3 Sometimes securities are only needed temporarily, whether for just one day or for a few weeks. If so, it is often cheaper, quicker and/or less risky to borrow securities than to buy them outright. Securities lending involves the owner of the securities transferring them temporarily to a borrower. In return, the borrower transfers other securities or cash to the lender as collateral and pays a borrowing fee.

4 There are two main arrangements for using securities as collateral: pledge and title transfer. A pledge is an arrangement whereby the securities remain with the collateral provider but the collateral taker has a right to the securities in certain circumstances. A title transfer arrangement involves the collateral provider transferring ownership of the securities to the collateral taker, with an agreement to return them under a given set of circumstances.

5 This guarantee is typically supported by a lien on the securities held by the buyer. For further details, see CPSS (1992).

6 While the payment obligations for trades in different securities can be netted against each other, only transfers of fungible securities can be netted for delivery.

7 The tokenisation of book-entry securities is the inverse of the immobilisation of bearer securities, where the tokens are digital rather than paper certificates. Tokenisation involves immobilising the book-entry securities and trading representations of them (in the form of digital tokens).

8 However, the immutable nature of the DL makes data erasure rights (ie the "right to be forgotten") challenging.

9 Each node still has a full copy of the ledger, but some details are hidden through the use of cryptography.

10 If the public keys can be linked to personal identities, then the complete transaction chains (that might otherwise be used to hide illicit activity) can be traced.

11 However, access to a private DL can be restricted in such a way that only the central authority can initiate smart contracts.

12 Large and protracted settlement fails undermine the liquidity and smooth functioning of securities markets.

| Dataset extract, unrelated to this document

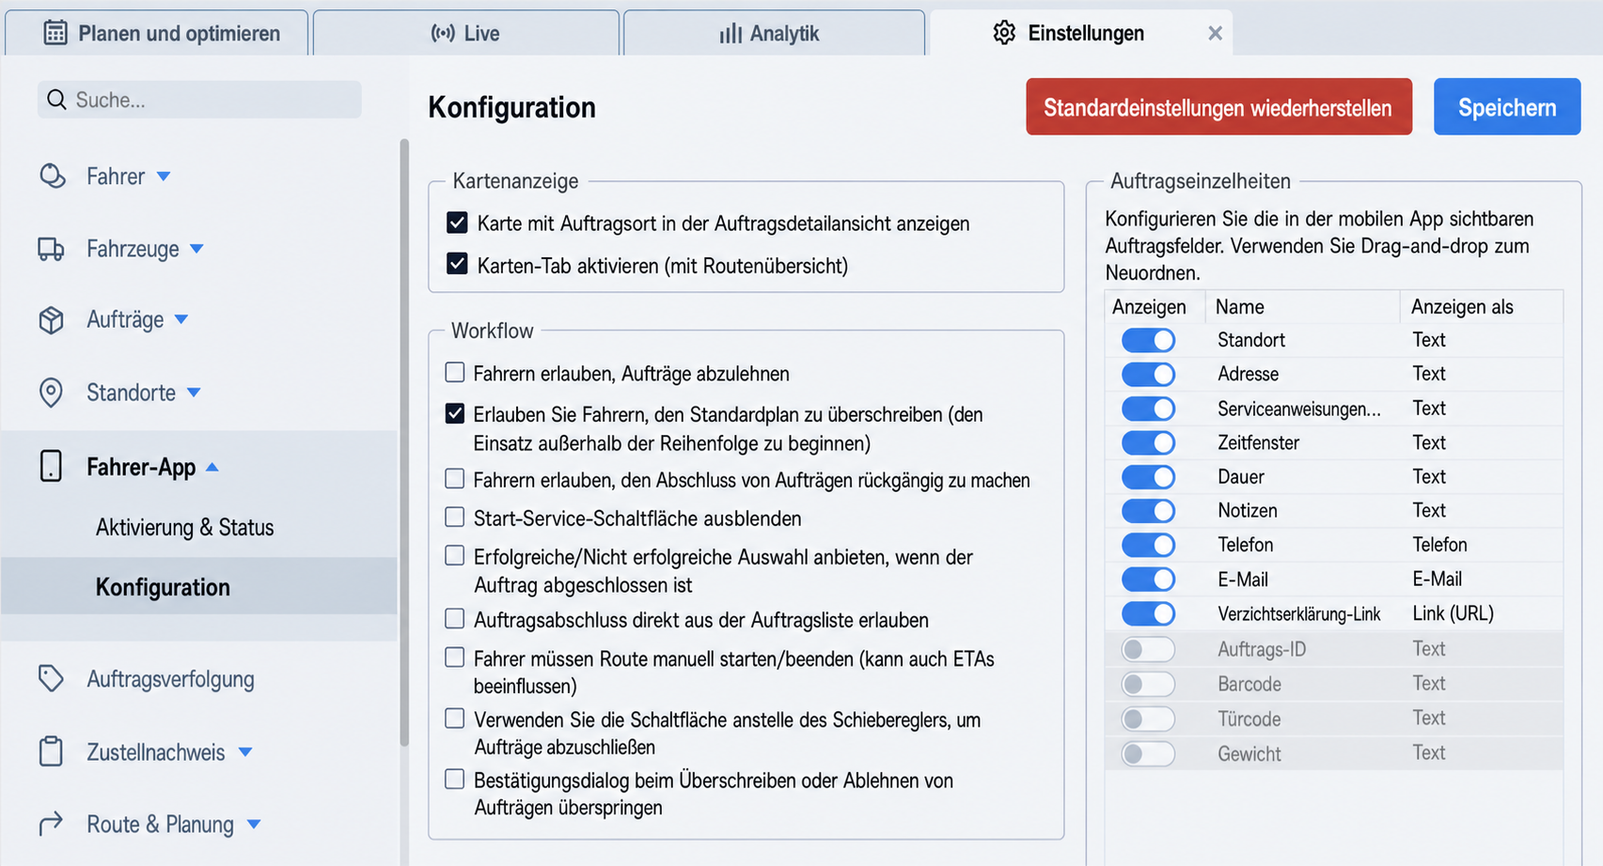Screen dimensions: 1603x866
Task: Click the Fahrzeuge truck icon
Action: pos(51,249)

As a result, market groups and policymakers try to limit them.

13 Settlement could be instantaneous if cash and security tokens are locked pre-trade.

14 TARGET2-Securities is a platform operated by the Eurosystem that facilitates DvP, where the payment leg is settled across accounts at the Eurosystem central banks.

15 The Deutsche Börse Group and HQLAx have also successfully completed a commercial exchange of two security tokens (delivery versus delivery) (Deutsche Börse Group (2019)).

16 There are two international CSDs - Euroclear and Clearstream - whose business model involves operating at the global level.